Stored data entries:
= = = = =

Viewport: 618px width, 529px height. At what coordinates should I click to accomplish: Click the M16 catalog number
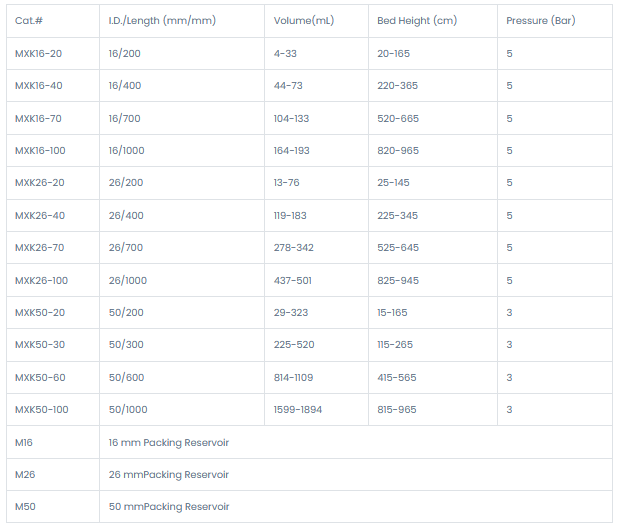click(25, 442)
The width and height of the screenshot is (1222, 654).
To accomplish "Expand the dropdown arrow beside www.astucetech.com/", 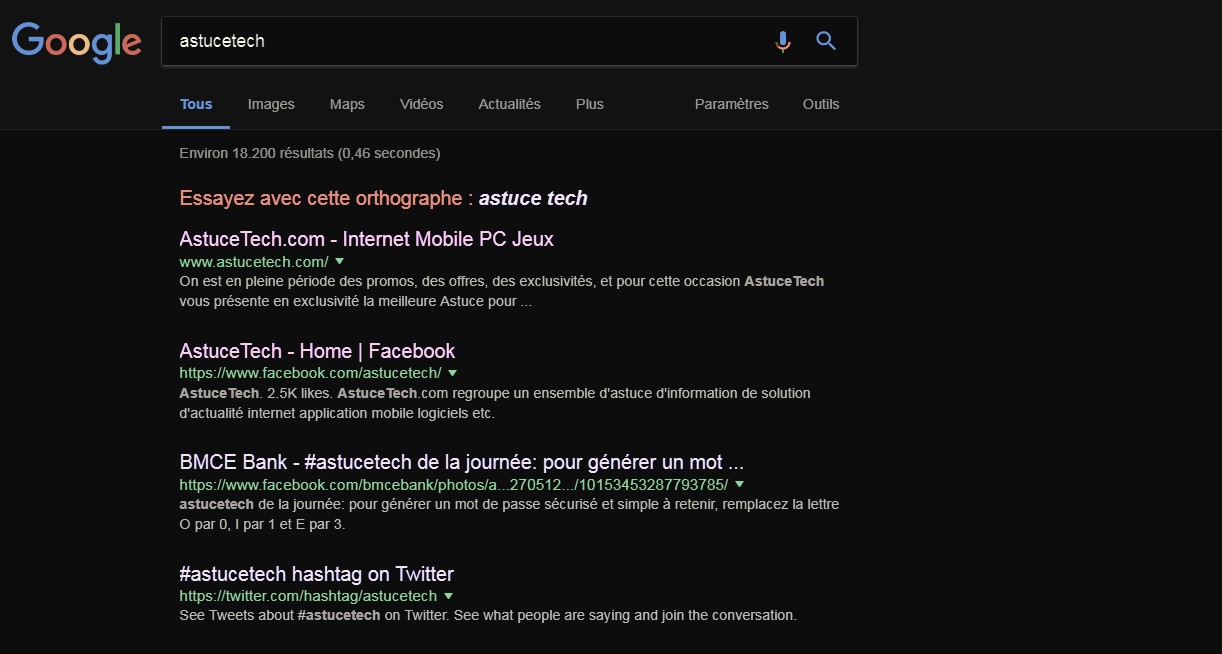I will click(339, 261).
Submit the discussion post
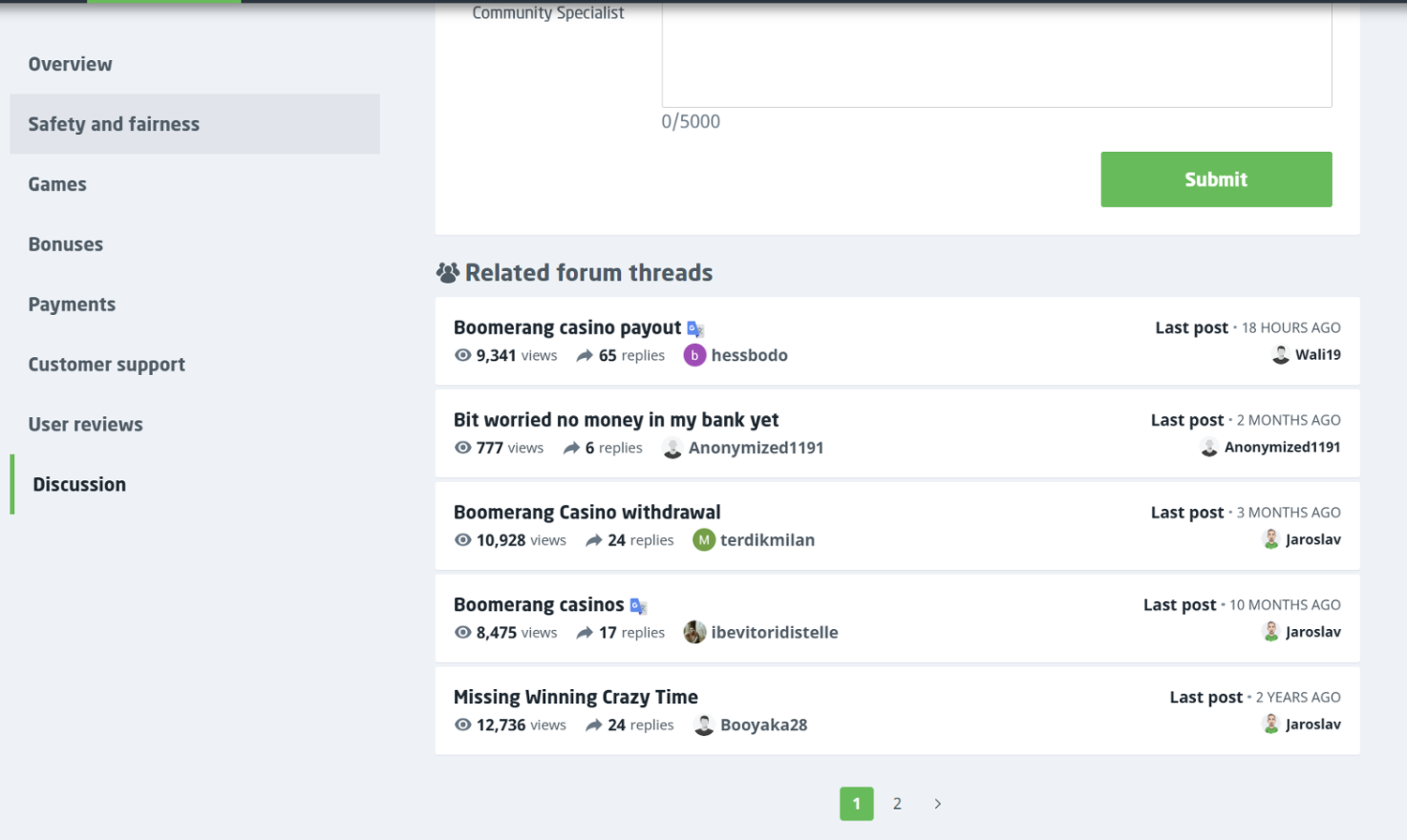This screenshot has height=840, width=1407. 1216,179
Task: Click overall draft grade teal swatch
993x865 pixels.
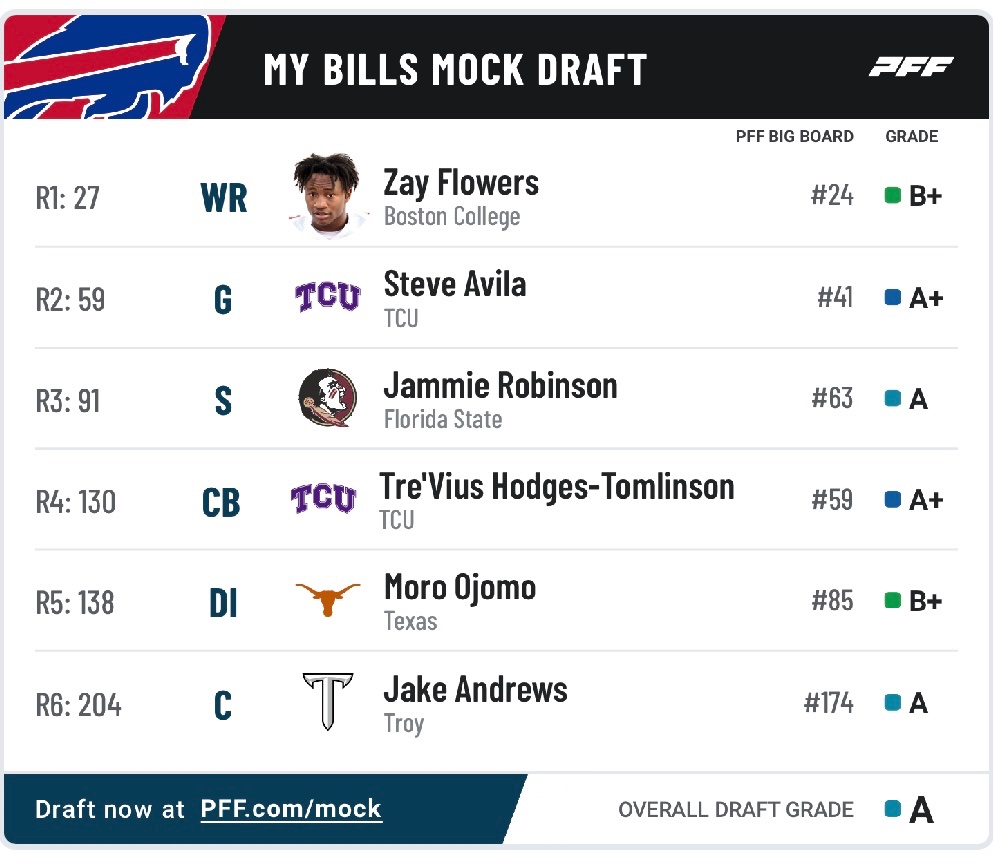Action: tap(892, 809)

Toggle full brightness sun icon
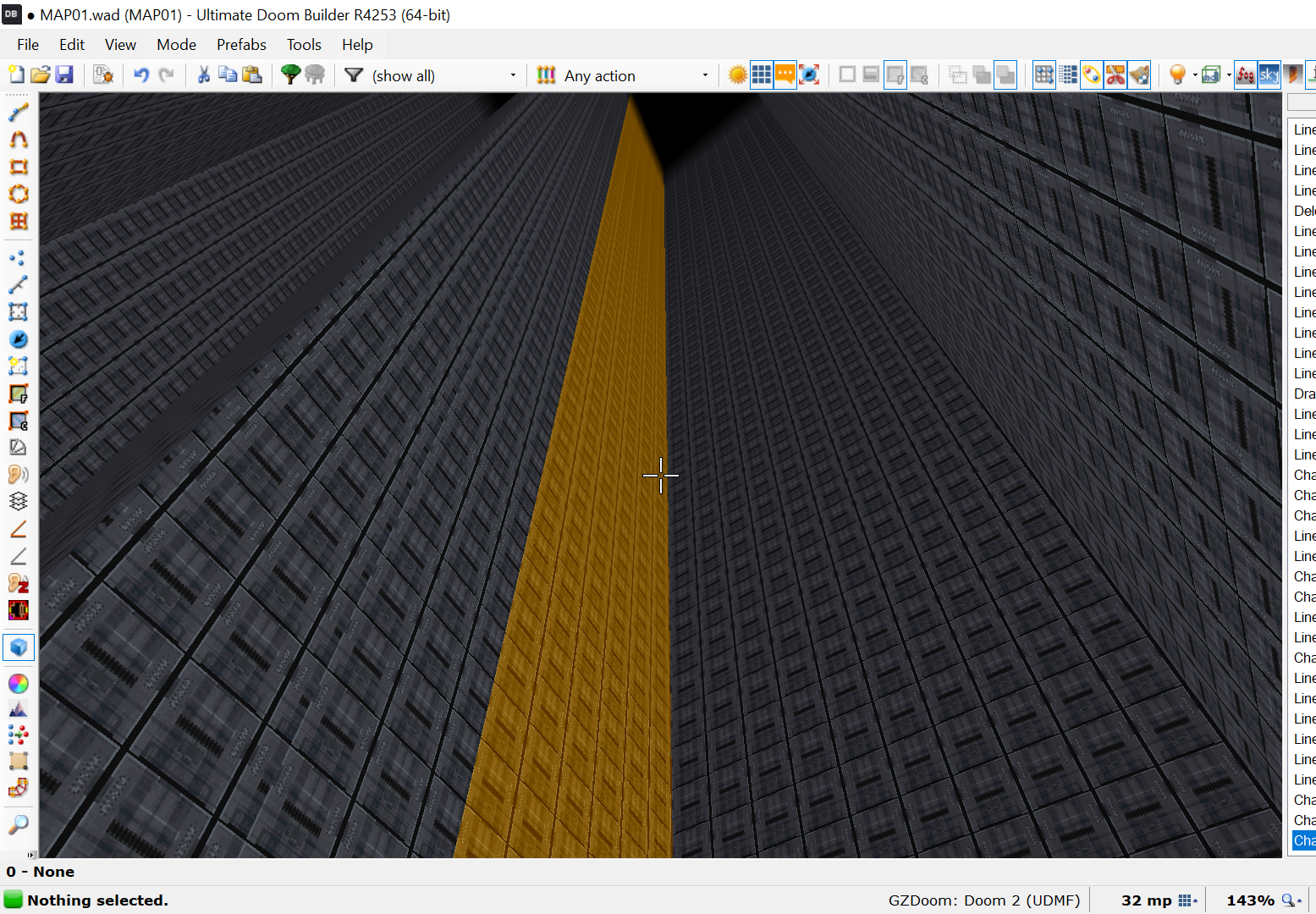(737, 75)
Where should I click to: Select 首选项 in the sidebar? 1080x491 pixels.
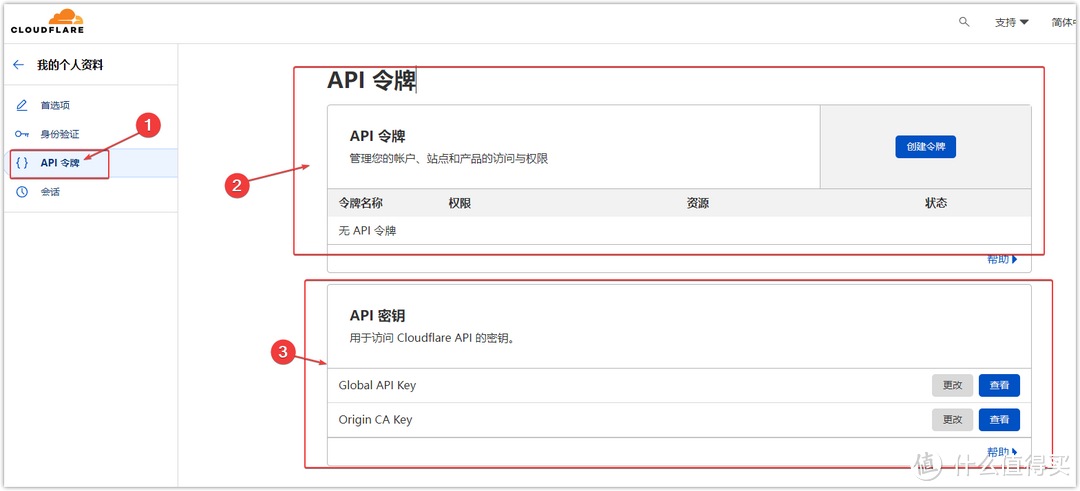coord(55,105)
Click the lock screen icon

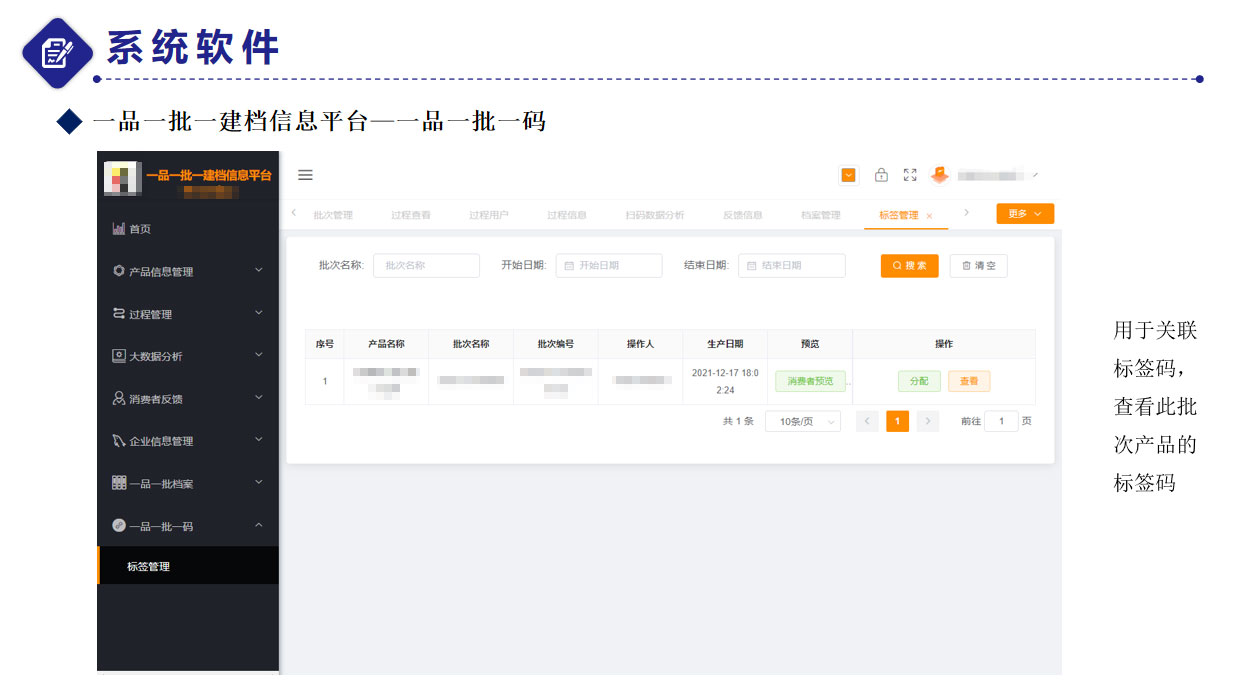881,175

= = = = =

> _Problem details_
Please restate word for word the lines above, starting with the line that holds "Submit the discussion post" and ending with the final line of the records, while leaving out pictures.

> _Expected answer_
Submit the discussion post
This screenshot has height=840, width=1407. 1216,179
Task: Click overall draft grade teal swatch
993x865 pixels.
Action: tap(892, 809)

Toggle full brightness sun icon
(737, 75)
Where should I click to: Select 首选项 in the sidebar? 1080x491 pixels.
coord(55,105)
Click the lock screen icon

881,175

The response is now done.